Task:
In the records below, which lines include "list"? Copy them.
Material provided START
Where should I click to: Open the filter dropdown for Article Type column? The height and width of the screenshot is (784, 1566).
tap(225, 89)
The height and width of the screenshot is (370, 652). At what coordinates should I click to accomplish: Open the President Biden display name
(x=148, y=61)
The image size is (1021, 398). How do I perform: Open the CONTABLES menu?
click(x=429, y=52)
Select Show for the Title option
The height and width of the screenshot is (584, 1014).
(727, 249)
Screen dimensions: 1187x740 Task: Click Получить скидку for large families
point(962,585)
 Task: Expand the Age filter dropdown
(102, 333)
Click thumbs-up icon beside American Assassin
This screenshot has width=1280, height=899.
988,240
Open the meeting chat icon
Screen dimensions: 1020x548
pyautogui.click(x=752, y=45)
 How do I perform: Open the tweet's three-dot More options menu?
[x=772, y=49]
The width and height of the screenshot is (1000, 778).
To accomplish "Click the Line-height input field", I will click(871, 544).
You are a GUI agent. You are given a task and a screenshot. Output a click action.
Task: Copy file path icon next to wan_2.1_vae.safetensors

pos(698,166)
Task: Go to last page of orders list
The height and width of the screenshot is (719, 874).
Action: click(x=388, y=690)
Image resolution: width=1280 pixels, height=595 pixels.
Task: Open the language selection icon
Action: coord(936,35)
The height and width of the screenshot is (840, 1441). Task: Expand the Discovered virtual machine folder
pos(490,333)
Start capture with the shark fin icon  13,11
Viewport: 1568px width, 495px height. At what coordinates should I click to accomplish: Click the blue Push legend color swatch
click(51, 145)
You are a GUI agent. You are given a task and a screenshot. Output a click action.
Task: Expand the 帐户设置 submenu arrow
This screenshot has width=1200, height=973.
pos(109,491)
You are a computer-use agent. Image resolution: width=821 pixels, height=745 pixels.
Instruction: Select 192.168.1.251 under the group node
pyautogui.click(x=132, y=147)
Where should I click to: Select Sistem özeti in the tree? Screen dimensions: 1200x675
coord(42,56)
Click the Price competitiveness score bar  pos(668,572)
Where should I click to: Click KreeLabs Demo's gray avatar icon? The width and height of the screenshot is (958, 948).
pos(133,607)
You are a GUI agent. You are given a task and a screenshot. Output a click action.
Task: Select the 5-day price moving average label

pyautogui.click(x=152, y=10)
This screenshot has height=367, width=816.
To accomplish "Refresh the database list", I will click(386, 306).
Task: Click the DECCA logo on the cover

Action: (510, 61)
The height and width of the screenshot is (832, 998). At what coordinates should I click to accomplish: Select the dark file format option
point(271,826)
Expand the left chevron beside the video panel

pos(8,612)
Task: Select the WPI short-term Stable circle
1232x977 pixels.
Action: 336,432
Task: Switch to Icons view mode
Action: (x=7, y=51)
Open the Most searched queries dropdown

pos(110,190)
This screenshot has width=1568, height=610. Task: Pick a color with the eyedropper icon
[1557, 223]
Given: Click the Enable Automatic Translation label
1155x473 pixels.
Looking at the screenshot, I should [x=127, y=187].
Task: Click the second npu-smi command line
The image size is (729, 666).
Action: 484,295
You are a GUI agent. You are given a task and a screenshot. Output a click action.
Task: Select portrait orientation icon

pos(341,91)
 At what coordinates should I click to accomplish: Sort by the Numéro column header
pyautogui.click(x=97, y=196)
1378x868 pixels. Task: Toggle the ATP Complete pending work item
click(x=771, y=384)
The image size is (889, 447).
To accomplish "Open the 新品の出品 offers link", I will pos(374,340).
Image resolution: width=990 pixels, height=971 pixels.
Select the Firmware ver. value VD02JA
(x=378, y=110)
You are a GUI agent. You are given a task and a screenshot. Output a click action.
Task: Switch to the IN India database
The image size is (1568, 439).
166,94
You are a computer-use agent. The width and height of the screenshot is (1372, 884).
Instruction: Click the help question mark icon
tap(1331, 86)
Material provided END
Task response:
Task: Go to last page of orders list
To accomplish "Refresh the database list", I will click(386, 306).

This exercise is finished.